Tuesday, July 28, 2009

Close my Mouth

Micah 6, "...Tell Me why your patience is exhausted! Answer Me! For I brought you out of Egypt and redeemed you from your slavery... the LORD has already told you what is good... to do what is right, to love mercy, and to walk humbly with your God." Matthew 15:18-20, "Those things which proceed out of the mouth come from the heart... For out of the heart proceed evil thoughts, murders, adulteries, fornications, thefts, false witness, blasphemies. These are the things which defile a man..."

Oh, how I hate how I act. I hate the sin in my life. I hate the failure that I can be. My worst enemy has always been me. I am not a patient mother or wife. God has given me a family that most would dream about. My husband is patient and loving with me. He helps me around the house. He shows me his love by serving me, as Christ served those He loved. My boys are sweet and fun. They are full of life and curious about everything beautiful. I truly have no complaints, then why are there so many negative things that come out of my mouth. I am my own worst enemy. My heart is full of selfishness and my mouth is full of death. How do I change my heart, for out of the heart the mouth speaks.

I have felt this way before about my mouth and Christ subdued it, till my heart followed. I must release control of my mouth, so that He can change my heart. There was a time when I hated all men with a passion that most cannot understand. In order for Him to change my heart, I had to close my mouth. I must do this again. It is going to take work and effort on my part. Change is never easy. We get used to living a certain way and we feel pain when the labor increases. I hate pain, but I despise the hate in my heart even more. If I will do the work and control my mouth, He will change my heart. That change that He wants me to make, is so worth the reward at the end.
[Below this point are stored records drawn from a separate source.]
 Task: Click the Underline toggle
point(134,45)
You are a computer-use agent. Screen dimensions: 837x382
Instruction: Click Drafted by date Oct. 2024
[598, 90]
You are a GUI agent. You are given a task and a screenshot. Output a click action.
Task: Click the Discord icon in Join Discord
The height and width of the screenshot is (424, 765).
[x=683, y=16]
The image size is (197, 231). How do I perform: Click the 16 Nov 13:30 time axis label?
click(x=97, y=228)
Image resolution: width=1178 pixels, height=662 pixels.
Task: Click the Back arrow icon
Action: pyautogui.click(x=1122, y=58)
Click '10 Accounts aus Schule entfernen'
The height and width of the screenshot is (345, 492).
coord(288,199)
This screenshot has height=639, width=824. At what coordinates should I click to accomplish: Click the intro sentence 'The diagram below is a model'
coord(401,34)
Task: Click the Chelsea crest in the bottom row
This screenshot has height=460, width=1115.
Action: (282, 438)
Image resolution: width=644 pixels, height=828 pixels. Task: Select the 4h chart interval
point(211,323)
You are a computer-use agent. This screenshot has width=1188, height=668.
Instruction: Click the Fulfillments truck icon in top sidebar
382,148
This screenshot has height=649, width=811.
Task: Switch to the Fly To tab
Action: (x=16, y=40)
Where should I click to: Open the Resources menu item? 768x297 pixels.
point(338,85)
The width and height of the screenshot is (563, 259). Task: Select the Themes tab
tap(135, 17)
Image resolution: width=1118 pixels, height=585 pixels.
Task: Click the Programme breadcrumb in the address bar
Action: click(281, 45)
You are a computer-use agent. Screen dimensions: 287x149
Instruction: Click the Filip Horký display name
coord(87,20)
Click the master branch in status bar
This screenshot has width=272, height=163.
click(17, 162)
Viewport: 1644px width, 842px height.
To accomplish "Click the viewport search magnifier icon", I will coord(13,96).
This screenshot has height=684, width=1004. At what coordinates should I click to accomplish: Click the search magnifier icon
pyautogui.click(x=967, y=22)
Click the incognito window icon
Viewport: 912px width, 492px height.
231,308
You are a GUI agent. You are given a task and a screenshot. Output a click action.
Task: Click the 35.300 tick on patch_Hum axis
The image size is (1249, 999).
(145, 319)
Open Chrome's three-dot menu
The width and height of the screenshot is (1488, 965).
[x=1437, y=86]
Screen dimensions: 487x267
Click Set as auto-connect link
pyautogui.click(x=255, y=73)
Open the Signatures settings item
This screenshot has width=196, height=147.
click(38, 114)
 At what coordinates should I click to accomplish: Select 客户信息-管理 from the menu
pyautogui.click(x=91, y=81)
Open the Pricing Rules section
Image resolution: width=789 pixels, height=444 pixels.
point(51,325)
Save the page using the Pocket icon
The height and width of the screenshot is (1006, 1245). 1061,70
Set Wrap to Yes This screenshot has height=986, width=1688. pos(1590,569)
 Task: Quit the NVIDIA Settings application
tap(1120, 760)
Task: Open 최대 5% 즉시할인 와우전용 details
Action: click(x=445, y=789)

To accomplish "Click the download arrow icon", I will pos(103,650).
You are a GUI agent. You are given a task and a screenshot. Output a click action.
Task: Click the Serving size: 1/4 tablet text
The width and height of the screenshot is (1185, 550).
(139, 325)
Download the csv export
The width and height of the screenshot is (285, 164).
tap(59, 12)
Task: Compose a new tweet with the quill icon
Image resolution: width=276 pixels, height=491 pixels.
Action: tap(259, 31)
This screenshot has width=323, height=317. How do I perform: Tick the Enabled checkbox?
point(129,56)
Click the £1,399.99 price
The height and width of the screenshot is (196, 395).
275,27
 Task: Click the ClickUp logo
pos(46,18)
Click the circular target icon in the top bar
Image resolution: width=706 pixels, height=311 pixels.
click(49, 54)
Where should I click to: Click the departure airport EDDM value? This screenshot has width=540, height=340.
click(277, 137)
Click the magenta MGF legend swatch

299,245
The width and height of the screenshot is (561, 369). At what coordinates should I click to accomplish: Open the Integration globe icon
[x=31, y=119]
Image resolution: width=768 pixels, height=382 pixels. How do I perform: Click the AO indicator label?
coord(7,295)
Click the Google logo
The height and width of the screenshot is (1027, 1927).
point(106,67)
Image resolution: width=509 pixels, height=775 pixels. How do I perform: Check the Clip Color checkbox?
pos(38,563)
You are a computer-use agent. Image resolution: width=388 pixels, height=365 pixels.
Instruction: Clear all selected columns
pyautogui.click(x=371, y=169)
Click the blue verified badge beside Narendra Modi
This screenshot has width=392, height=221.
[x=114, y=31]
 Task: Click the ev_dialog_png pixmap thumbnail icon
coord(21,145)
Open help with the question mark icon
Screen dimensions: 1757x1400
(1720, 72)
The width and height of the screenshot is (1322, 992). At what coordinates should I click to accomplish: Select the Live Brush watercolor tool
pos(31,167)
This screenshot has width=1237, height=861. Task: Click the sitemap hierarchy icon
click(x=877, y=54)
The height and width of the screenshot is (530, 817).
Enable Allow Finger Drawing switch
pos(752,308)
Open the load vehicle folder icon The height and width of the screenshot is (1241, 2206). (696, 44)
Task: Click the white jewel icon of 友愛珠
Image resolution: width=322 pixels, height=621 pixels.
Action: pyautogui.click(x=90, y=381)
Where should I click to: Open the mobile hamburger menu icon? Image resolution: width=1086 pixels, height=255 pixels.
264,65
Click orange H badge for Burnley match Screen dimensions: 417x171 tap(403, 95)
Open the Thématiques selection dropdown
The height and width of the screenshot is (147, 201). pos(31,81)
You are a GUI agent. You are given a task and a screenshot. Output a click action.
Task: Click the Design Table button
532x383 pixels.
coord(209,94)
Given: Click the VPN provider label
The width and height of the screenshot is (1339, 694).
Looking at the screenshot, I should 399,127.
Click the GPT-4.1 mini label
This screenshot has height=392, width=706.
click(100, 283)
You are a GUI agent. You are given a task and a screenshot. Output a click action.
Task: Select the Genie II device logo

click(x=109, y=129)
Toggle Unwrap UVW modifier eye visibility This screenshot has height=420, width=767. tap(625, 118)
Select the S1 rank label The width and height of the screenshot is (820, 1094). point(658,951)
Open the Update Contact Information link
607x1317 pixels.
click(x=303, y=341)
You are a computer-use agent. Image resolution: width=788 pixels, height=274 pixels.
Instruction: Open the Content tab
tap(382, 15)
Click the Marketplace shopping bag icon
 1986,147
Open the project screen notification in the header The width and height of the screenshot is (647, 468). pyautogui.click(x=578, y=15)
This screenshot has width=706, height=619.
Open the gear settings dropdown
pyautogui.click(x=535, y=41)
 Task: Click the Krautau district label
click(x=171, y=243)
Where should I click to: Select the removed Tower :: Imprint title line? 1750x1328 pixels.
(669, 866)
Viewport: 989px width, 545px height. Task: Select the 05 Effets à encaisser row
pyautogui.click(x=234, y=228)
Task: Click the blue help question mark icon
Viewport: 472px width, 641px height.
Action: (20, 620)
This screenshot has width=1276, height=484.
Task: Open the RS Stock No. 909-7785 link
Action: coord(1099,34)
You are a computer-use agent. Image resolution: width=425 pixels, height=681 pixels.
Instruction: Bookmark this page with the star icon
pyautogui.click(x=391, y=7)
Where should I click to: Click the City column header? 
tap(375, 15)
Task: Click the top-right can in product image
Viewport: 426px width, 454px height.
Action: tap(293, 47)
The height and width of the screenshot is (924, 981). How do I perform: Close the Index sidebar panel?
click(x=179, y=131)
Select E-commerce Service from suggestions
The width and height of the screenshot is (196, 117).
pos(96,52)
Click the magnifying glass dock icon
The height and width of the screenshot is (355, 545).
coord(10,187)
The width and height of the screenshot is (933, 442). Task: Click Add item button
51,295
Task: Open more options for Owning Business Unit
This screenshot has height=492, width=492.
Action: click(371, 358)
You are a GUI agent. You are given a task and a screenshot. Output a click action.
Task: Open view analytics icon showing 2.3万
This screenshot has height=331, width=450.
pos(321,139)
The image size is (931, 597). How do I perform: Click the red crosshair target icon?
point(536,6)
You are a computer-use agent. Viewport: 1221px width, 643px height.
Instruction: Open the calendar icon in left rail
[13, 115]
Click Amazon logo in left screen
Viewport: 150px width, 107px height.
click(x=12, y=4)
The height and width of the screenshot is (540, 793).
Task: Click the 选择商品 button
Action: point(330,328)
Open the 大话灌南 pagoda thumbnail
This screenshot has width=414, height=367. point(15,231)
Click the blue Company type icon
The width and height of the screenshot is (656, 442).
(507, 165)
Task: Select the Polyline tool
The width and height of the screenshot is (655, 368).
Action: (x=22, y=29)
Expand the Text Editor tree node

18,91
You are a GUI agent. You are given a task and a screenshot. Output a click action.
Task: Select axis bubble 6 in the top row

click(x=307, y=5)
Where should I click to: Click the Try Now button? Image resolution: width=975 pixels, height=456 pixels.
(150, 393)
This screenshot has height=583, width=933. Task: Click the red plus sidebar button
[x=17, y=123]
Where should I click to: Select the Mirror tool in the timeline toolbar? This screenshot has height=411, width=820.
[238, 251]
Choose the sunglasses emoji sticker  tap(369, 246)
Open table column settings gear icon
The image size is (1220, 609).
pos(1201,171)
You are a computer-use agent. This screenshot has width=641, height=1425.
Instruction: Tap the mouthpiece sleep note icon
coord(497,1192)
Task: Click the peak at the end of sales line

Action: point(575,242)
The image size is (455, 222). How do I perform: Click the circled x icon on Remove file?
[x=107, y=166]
Micah 7, "...The LORD will bring me out of my darkness into the light, and I will see His righteousness... Once again You will have compassion on us. You will trample our sins under Your feet and throw them into the depths of the ocean!" I have been on this journey before. It was a different sin, a different addiction, but the same heart. He is still working on me, until that day when my entire heart is under His control. I am not perfect, I never will be. But as long as I am willing to look directly at my sin and ask Him for help in healing my broken heart, my journey toward purity will only get better. I am a work in progress and it is about the journey now, that counts.

Oswald Chambers, "We tend to think that if Jesus Christ compels us to do something and we are obedient to Him, He will lead us to great success. We should never have the thought that our dreams of success are God’s purpose for us. In fact, His purpose may be exactly the opposite. We have the idea that God is leading us toward a particular end or a desired goal, but He is not. The question of whether or not we arrive at a particular goal is of little importance, and reaching it becomes merely an episode along the way. What we see as only the process of reaching a particular end, God sees as the goal itself."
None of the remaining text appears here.